Glutamate induces autophagy via the two-pore channels in neural cells

// Gustavo J. S. Pereira 1 , Manuela Antonioli 2, 3 , Hanako Hirata 1 , Rodrigo P. Ureshino 1 , Aline R. Nascimento 1 , Claudia Bincoletto 1 , Tiziana Vescovo 3 , Mauro Piacentini 2, 3 , Gian Maria Fimia 3, 4 , Soraya S. Smaili 1 1 Department of Pharmacology, Federal University of Sao Paulo, (UNIFESP), Sao Paulo, Brazil 2 Department of Biology, University of Rome “Tor Vergata”, Rome, Italy 3 Department of Epidemiology and Preclinical Research, National Institute for Infectious Diseases IRCCS 'Lazzaro Spallanzani', Rome, Italy 4 Department of Biological and Environmental Sciences and Technologies (DiSTeBA), University of Salento, Lecce, Italy Correspondence to: Soraya S. Smaili, email: ssmaili@unifesp.br Gian Maria Fimia, email: gianmaria.fimia@inmi.it Keywords: autophagy, glutamate, NAADP, two-pore channels, AMPK Received: August 20, 2016 Accepted: December 27, 2016 Published: December 31, 2016 ABSTRACT NAADP (nicotinic acid adenine dinucleotide phosphate) has been proposed as a second messenger for glutamate in neuronal and glial cells via the activation of the lysosomal Ca 2+ channels TPC1 and TPC2. However, the activities of glutamate that are mediated by NAADP remain unclear.

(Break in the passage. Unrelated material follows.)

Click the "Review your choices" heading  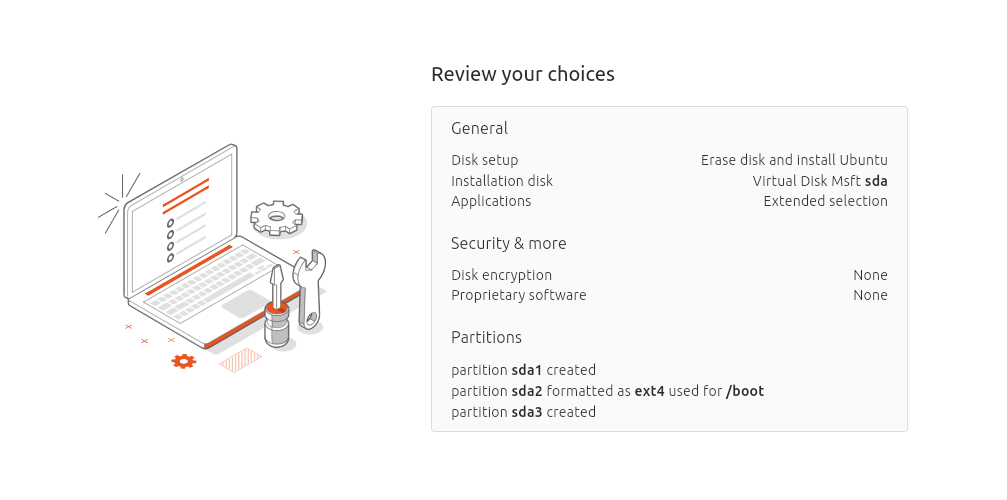pos(522,74)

In this study, we evaluated the effect of glutamate on autophagy in astrocytes at physiological, non-toxic concentration. We found that glutamate induces autophagy at similar extent as NAADP. By contrast, the NAADP antagonist NED-19 or SiRNA-mediated inhibition of TPC1/2 decreases autophagy induced by glutamate, confirming a role for NAADP in this pathway. The involvement of TPC1/2 in glutamate-induced autophagy was also confirmed in SHSY5Y neuroblastoma cells. Finally, we show that glutamate leads to a NAADP-dependent activation of AMPK, which is required for autophagy induction, while mTOR activity is not affected by this treatment. Taken together, our results indicate that glutamate stimulates autophagy via NAADP/TPC/AMPK axis, providing new insights of how Ca 2+ signalling glutamate-mediated can control the cell metabolism in the central nervous system.